Eles são responsáveis por zelar pelo dinheiro público e cobrar austeridade nos gastos da União, estados e municípios, mas o rigor que deveria ser aplicado aos governantes nem sempre existe entre os próprios conselheiros dos tribunais de contas e muitos deles, em diferentes regiões do país, são réus em processos que correm na Justiça. Levantamento feito pelo “Globo” no Superior Tribunal de Justiça (STJ) mostra que quatro ministros do Tribunal de Contas da União (TCU) e 37 conselheiros de tribunais de contas estaduais estão sob o escrutínio de algum tipo de investigação. O número equivale a 15% dos 240 ocupantes destes cargos nas 34 cortes existentes no Brasil.
Ao todo, eles respondem a 22 ações penais e 37 inquéritos em pelo menos 15 estados e no Distrito Federal. Os cargos de conselheiros dos tribunais de contas são vitalícios, com salários que podem chegar a R$ 30 mil mensais, e a maior parte deles é ocupada por meio de indicações políticas. Não faltam casos de processos por corrupção abertos por flagrantes em pleno exercício do cargo, até com condenações.
Irregularidades nos estados
O ex-deputado Michel Houat Harb, o Michel JK, por exemplo, foi investigado por escândalos que vão desde a contratação de funcionários fantasmas até enriquecimento ilícito pelo recebimento de diárias de viagens superfaturadas, pagas pela Assembleia Legislativa do Amapá. Condenado por improbidade administrativa e alvo de ações por crimes de peculato, lavagem de dinheiro, falsidade ideológica e formação de quadrilha, Harb tomou posse como conselheiro do TCE do Amapá em maio do ano passado, amparado por uma decisão do ministro Ricardo Lewandowski, do Supremo Tribunal Federal (STF).

[Uma série de linhas]
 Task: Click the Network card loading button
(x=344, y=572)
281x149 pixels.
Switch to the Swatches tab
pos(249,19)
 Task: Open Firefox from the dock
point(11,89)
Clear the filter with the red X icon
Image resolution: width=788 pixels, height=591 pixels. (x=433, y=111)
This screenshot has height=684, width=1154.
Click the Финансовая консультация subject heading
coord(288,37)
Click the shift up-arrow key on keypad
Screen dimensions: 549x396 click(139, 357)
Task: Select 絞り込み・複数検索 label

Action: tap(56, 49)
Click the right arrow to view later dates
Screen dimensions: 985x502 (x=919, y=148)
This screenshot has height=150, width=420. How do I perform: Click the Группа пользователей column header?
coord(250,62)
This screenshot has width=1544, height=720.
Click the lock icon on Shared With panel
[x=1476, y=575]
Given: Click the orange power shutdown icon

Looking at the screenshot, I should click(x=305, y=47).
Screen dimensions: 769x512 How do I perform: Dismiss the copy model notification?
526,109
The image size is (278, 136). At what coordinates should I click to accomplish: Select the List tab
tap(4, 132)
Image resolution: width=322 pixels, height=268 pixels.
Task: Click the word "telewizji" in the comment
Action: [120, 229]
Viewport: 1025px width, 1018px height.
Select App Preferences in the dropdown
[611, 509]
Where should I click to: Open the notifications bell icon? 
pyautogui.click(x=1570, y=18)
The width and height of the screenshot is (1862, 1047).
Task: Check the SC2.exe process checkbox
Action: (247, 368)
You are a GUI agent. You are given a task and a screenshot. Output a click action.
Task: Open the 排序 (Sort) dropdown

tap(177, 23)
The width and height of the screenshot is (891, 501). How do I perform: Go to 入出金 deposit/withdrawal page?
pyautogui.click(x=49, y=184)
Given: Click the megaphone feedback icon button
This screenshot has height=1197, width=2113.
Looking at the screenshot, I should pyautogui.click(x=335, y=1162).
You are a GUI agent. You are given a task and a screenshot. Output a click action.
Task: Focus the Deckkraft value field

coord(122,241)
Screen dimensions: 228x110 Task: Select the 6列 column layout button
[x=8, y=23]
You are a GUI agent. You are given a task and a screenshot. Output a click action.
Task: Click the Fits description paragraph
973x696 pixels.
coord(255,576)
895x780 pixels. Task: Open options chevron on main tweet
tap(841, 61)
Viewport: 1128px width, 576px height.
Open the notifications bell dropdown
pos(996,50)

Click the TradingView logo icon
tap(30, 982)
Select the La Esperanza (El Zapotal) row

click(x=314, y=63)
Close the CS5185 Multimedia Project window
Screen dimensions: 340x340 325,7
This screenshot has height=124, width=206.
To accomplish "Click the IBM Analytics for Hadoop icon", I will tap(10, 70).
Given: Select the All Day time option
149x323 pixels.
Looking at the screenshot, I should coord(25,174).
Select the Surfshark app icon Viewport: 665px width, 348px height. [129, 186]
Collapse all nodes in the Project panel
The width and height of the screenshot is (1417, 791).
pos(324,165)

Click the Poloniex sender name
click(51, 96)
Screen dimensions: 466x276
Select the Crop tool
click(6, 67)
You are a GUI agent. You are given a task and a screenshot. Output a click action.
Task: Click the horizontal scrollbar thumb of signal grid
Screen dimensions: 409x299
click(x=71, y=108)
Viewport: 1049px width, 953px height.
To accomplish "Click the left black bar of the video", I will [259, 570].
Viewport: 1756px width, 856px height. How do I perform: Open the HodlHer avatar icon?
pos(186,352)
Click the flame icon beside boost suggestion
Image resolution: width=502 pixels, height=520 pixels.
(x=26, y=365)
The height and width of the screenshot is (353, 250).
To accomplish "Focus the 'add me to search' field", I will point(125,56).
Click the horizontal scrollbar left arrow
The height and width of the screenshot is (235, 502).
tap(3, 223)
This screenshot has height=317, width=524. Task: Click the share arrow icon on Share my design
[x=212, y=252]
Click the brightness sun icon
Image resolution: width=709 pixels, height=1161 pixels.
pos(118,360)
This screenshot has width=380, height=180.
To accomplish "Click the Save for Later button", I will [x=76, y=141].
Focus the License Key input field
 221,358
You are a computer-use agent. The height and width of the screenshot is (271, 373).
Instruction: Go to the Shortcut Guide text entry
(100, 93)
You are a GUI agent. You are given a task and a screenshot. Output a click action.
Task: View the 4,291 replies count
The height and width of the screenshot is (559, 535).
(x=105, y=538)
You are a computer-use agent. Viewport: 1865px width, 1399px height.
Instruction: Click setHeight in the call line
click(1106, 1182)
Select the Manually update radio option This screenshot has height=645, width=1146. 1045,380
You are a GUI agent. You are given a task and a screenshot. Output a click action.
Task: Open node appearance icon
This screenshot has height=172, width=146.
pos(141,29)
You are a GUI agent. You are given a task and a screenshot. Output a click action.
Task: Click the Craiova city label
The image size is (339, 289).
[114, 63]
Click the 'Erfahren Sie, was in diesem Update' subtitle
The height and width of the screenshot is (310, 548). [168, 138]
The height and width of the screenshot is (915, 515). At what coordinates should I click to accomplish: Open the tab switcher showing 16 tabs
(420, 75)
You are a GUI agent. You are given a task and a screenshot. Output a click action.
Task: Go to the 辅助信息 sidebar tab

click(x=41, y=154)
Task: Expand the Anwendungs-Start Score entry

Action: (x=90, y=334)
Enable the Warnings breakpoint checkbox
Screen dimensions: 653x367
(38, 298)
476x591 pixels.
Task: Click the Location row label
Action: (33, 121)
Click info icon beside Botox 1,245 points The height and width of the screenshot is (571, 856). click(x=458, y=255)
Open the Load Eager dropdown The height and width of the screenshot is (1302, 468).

**Descrição da tarefa**: Edite o trecho do texto sobre os tribunais de contas começando em "Ao todo, eles" e terminando em "até com condenações.", trocando "vitalícios" por "permanentes". As linhas não têm relação com o texto.

**Resultado final**:
Ao todo, eles respondem a 22 ações penais e 37 inquéritos em pelo menos 15 estados e no Distrito Federal. Os cargos de conselheiros dos tribunais de contas são permanentes, com salários que podem chegar a R$ 30 mil mensais, e a maior parte deles é ocupada por meio de indicações políticas. Não faltam casos de processos por corrupção abertos por flagrantes em pleno exercício do cargo, até com condenações.